“How old are you?” I asked, excitedly and impulsively. Only realizing my mistake after I said it. (I was raised to never ask a woman her age!)
She smirked, “guess.”
“1,000” I answered, facetiously. Hoping it would overcorrect what I had done.
“Close but guess again.”
She wanted a real guess, I guess. “Umm… 28.” (I didn’t believe that, but I knew to guess low.)
“Warmer..” she replied, playfully.
I just stared at her, not wanting to guess 30. I knew better than that. I shrugged.
“34.” She relented.
34? My brain couldn’t handle it. “34? You are literally twice my age.”
She laughed and our conversation stopped, but my brain didn’t. 34? 34 and still at Ozone House? What would I be doing at 34?
At 17, I had a plan. I knew where I wanted to be and where I was going. By 34, I knew that I would be a mom of six, a stay-at-home to someone with a solid career, and living far, far away from here (location yet to be known.) I couldn’t imagine being 34 when I was 17, but I knew it was inevitable. So, I might as well start planning.
That’s the thing about plans. They’re just that – they’re not a guarantee and often mistaken for a dream. You can work towards them intentionally but something else gets in the way. So, if you’re lucky, you change them, improve them, and keep moving.
17 years ago, I was completely off the mark. About a fraction of what I assumed would happen to me by 34 has actually happened. I didn’t have six kids (and maybe dodged a bullet there), I have my own career (and love working), and I am still here.

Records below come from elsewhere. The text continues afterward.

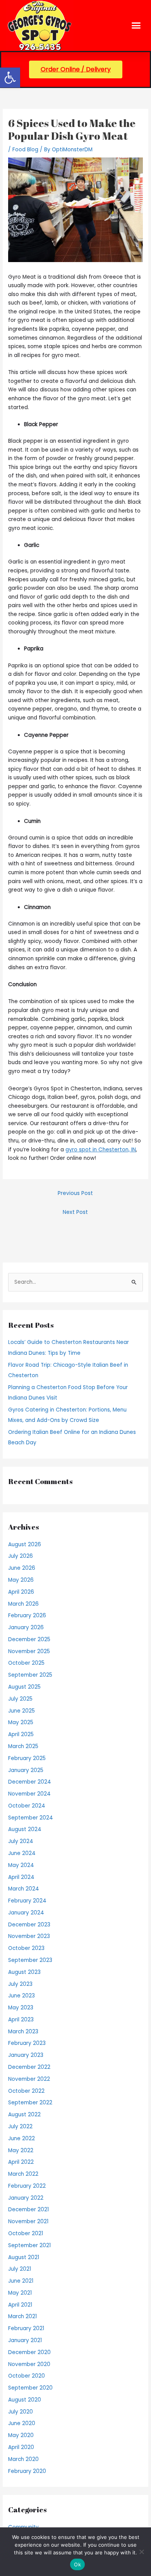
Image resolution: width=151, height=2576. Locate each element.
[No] (141, 2552)
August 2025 (24, 1687)
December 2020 (29, 2352)
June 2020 (21, 2423)
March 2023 (23, 2031)
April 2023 (21, 2019)
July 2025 (20, 1699)
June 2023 (21, 1995)
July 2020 (20, 2411)
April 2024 (21, 1877)
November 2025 (29, 1651)
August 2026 (24, 1544)
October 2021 (25, 2233)
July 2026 (20, 1556)
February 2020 (27, 2471)
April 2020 (21, 2447)
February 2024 (27, 1900)
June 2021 (20, 2281)
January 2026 (26, 1627)
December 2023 (29, 1924)
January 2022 (25, 2198)
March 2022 (23, 2174)
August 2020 (24, 2399)
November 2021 (28, 2221)
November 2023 (29, 1936)
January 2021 (25, 2340)
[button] (10, 78)
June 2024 (22, 1853)
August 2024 (24, 1829)
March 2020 (23, 2459)
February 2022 (27, 2186)
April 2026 (21, 1592)
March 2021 (22, 2316)
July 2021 (19, 2269)
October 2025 (26, 1663)
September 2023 (30, 1960)
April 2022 (21, 2162)
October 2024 (26, 1805)
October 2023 (26, 1948)
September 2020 (30, 2388)
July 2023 (20, 1984)
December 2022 (29, 2067)
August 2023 (24, 1972)
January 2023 (25, 2055)
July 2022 (20, 2126)
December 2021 (28, 2209)
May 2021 (20, 2293)
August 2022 (24, 2114)
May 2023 (20, 2007)
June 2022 (21, 2138)
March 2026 (23, 1604)
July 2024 (20, 1841)
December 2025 (29, 1639)
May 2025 (20, 1722)
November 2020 (29, 2364)
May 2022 (20, 2150)
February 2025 (27, 1758)
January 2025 (25, 1770)
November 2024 (29, 1793)
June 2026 (21, 1568)
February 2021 (26, 2328)
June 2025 (21, 1711)
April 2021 (20, 2305)
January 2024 (26, 1912)
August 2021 (23, 2257)
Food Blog (25, 149)
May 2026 (21, 1580)
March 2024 (23, 1888)
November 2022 (29, 2079)
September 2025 (30, 1675)
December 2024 (29, 1782)
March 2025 (23, 1746)
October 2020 (26, 2376)
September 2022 (30, 2102)
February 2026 (27, 1615)
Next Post (75, 1212)
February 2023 (27, 2043)
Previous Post (75, 1193)
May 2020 (21, 2435)
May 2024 (21, 1865)
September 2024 (30, 1817)
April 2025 (21, 1734)
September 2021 (29, 2245)
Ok (77, 2564)
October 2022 (26, 2091)
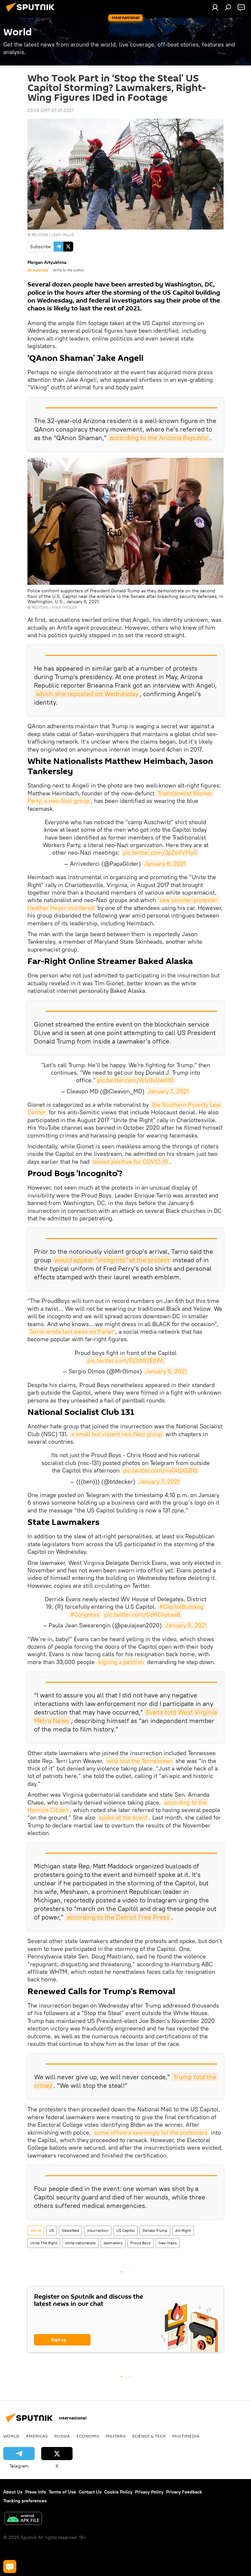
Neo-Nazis (168, 2242)
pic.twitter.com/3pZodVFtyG (160, 852)
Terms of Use (62, 2492)
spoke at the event (123, 1817)
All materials (37, 270)
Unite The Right (43, 2242)
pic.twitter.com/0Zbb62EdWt (125, 1360)
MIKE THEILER (64, 607)
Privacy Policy (149, 2492)
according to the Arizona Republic (159, 438)
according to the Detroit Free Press (118, 1917)
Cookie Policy (118, 2492)
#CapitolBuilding (181, 1606)
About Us (13, 2492)
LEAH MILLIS (63, 234)
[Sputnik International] (32, 13)
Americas (37, 2436)
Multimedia (185, 2436)
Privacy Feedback (184, 2492)
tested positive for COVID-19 (130, 1161)
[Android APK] (23, 2519)
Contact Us (90, 2492)
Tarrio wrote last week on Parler (71, 1331)
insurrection (98, 2230)
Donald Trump (154, 2230)
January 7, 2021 (168, 1091)
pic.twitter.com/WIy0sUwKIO (135, 1080)
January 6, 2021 (165, 863)
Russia (62, 2436)
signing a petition (121, 1662)
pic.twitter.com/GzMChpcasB (142, 1614)
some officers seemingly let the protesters (151, 2132)
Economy (87, 2436)
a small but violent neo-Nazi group (116, 1434)
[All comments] (9, 2566)
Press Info (35, 2492)
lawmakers (113, 2242)
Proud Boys (140, 2242)
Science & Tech (149, 2436)
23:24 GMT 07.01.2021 (50, 110)
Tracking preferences (25, 2501)
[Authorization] (215, 7)
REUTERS (40, 234)
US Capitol (125, 2230)
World (35, 2230)
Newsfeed (70, 2230)
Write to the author (68, 270)
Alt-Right (183, 2230)
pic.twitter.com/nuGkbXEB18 (160, 1470)
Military (116, 2436)
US (51, 2230)
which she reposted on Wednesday (87, 694)
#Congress (85, 1614)
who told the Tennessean (139, 1761)
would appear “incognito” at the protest (111, 1260)
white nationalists (80, 2242)
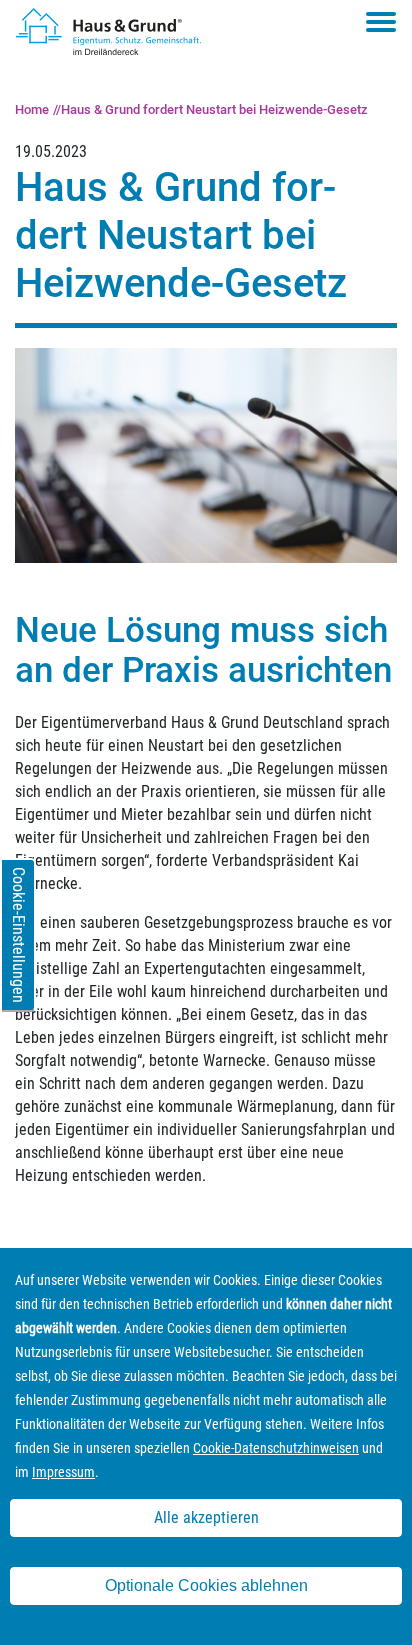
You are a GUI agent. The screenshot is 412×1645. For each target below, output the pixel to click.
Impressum (63, 1472)
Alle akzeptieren (206, 1517)
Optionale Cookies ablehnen (206, 1585)
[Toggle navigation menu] (381, 22)
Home (32, 109)
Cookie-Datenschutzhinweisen (276, 1448)
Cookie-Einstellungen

And I’m glad I’ve stayed. I’m glad that in 17 years, I have never really left this place. Being part of this journey has demonstrated the changes over the years. Being a Townie and living at Ozone has always been hard for me to admit. I’ve always felt that town was against me. Yet, being at the new building on January 16, surrounded by people who were excited and supported our plan. We were lucky that our dream could intentionally be worked towards as a plan. Yes, we had change them a bit, and yes, we kept moving. We were fortunate to find people who were willing to move and bend with us. To help us overcome our biggest hurdles and help us not sweat the small stuff (as I was told not to do.) As I gaze out across the new kitchen and out towards the long hall of room, I can only dream and imagine there will be another 17-year-old planning her life in 17 years. And I hope it includes us.